Go through the records below and return each line that has "Expand" in it.

···

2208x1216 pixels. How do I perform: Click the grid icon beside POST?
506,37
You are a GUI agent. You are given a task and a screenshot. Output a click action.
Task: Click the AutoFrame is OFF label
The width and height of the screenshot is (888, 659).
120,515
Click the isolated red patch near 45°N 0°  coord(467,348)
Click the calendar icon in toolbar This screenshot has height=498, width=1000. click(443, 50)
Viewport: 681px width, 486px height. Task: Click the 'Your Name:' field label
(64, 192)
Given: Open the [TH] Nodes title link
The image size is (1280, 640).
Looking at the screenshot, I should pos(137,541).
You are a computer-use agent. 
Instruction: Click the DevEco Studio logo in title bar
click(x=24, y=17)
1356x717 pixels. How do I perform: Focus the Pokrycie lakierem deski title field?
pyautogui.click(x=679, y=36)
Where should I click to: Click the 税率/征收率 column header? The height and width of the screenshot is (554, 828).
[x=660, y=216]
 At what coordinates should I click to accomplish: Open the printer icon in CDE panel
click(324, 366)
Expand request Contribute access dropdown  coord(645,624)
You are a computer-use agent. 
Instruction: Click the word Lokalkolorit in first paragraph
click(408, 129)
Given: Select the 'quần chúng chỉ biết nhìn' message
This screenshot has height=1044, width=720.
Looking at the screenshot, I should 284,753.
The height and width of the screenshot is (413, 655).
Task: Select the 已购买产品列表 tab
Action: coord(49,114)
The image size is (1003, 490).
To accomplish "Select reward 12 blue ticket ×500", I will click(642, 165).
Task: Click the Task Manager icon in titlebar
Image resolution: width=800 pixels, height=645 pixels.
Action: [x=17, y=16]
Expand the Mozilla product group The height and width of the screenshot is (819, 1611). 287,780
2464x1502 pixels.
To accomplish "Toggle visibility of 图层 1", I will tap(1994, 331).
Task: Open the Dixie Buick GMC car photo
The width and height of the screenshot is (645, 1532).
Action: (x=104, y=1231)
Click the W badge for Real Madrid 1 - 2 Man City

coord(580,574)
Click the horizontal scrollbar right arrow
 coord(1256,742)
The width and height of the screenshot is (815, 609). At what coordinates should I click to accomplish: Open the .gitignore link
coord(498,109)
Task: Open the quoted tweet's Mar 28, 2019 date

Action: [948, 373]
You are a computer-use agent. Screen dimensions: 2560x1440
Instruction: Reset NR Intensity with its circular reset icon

···

> EXPECTED OUTPUT
Expand request Contribute access dropdown  coord(645,624)
Expand the Mozilla product group The height and width of the screenshot is (819, 1611). 287,780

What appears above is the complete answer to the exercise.